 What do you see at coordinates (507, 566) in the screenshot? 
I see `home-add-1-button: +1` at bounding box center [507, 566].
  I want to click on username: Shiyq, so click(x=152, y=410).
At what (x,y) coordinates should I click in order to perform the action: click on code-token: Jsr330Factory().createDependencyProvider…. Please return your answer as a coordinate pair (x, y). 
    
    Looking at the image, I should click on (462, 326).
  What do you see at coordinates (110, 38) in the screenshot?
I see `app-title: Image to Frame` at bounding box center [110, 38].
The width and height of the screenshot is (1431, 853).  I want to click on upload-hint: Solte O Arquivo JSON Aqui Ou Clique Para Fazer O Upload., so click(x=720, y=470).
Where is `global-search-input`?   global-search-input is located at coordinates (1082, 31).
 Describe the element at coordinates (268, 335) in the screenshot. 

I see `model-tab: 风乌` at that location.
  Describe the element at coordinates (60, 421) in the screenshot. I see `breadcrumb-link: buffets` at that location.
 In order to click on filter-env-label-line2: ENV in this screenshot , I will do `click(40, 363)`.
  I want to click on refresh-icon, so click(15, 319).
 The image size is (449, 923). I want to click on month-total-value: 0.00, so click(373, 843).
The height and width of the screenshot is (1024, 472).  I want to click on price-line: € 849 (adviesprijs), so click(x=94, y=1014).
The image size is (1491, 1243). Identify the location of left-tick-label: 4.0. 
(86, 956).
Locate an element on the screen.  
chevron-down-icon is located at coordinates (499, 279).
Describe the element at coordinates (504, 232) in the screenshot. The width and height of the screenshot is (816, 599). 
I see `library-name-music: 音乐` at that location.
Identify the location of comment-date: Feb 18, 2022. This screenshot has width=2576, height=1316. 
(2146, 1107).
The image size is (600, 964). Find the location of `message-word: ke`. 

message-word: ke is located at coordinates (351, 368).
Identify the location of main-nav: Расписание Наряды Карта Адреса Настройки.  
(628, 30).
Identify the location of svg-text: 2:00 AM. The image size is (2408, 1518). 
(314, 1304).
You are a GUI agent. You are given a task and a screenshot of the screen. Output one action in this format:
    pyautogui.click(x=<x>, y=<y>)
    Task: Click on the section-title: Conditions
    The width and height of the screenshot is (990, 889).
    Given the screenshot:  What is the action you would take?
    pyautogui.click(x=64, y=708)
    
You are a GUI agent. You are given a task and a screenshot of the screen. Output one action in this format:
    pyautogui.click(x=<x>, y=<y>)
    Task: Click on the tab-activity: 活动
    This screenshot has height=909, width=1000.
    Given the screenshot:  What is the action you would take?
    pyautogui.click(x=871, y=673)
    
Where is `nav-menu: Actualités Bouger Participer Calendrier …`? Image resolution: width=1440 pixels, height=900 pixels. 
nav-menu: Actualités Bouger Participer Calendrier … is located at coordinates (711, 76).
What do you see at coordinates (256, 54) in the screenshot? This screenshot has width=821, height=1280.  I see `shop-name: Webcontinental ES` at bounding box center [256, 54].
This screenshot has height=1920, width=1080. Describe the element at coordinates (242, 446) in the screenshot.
★ ★ ★ ★ ★
Problem requirements:
Rewrite every line of the records above as a numbered list, one line per item, leaving out the blank lines.

Result below:
1.  What do you see at coordinates (507, 566) in the screenshot? 
2. I see `home-add-1-button: +1` at bounding box center [507, 566].
3.   I want to click on username: Shiyq, so click(x=152, y=410).
4. At what (x,y) coordinates should I click in order to perform the action: click on code-token: Jsr330Factory().createDependencyProvider…. Please return your answer as a coordinate pair (x, y). 
5.     Looking at the image, I should click on (462, 326).
6.   What do you see at coordinates (110, 38) in the screenshot?
7. I see `app-title: Image to Frame` at bounding box center [110, 38].
8. The width and height of the screenshot is (1431, 853).  I want to click on upload-hint: Solte O Arquivo JSON Aqui Ou Clique Para Fazer O Upload., so click(x=720, y=470).
9. Where is `global-search-input`?   global-search-input is located at coordinates (1082, 31).
10.  Describe the element at coordinates (268, 335) in the screenshot. 
11. I see `model-tab: 风乌` at that location.
12.   Describe the element at coordinates (60, 421) in the screenshot. I see `breadcrumb-link: buffets` at that location.
13.  In order to click on filter-env-label-line2: ENV in this screenshot , I will do `click(40, 363)`.
14.   I want to click on refresh-icon, so click(15, 319).
15.  The image size is (449, 923). I want to click on month-total-value: 0.00, so click(373, 843).
16. The height and width of the screenshot is (1024, 472).  I want to click on price-line: € 849 (adviesprijs), so click(x=94, y=1014).
17. The image size is (1491, 1243). Identify the location of left-tick-label: 4.0. 
18. (86, 956).
19. Locate an element on the screen.  
20. chevron-down-icon is located at coordinates (499, 279).
21. Describe the element at coordinates (504, 232) in the screenshot. The width and height of the screenshot is (816, 599). 
22. I see `library-name-music: 音乐` at that location.
23. Identify the location of comment-date: Feb 18, 2022. This screenshot has width=2576, height=1316. 
24. (2146, 1107).
25. The image size is (600, 964). Find the location of `message-word: ke`. 
26. message-word: ke is located at coordinates (351, 368).
27. Identify the location of main-nav: Расписание Наряды Карта Адреса Настройки.  
28. (628, 30).
29. Identify the location of svg-text: 2:00 AM. The image size is (2408, 1518). 
30. (314, 1304).
31. You are a GUI agent. You are given a task and a screenshot of the screen. Output one action in this format:
32.     pyautogui.click(x=<x>, y=<y>)
33.     Task: Click on the section-title: Conditions
34.     The width and height of the screenshot is (990, 889).
35.     Given the screenshot:  What is the action you would take?
36.     pyautogui.click(x=64, y=708)
37. You are a GUI agent. You are given a task and a screenshot of the screen. Output one action in this format:
38.     pyautogui.click(x=<x>, y=<y>)
39.     Task: Click on the tab-activity: 活动
40.     This screenshot has height=909, width=1000.
41.     Given the screenshot:  What is the action you would take?
42.     pyautogui.click(x=871, y=673)
43. Where is `nav-menu: Actualités Bouger Participer Calendrier …`? Image resolution: width=1440 pixels, height=900 pixels. 
44. nav-menu: Actualités Bouger Participer Calendrier … is located at coordinates (711, 76).
45. What do you see at coordinates (256, 54) in the screenshot? This screenshot has width=821, height=1280.  I see `shop-name: Webcontinental ES` at bounding box center [256, 54].
46. This screenshot has height=1920, width=1080. Describe the element at coordinates (242, 446) in the screenshot.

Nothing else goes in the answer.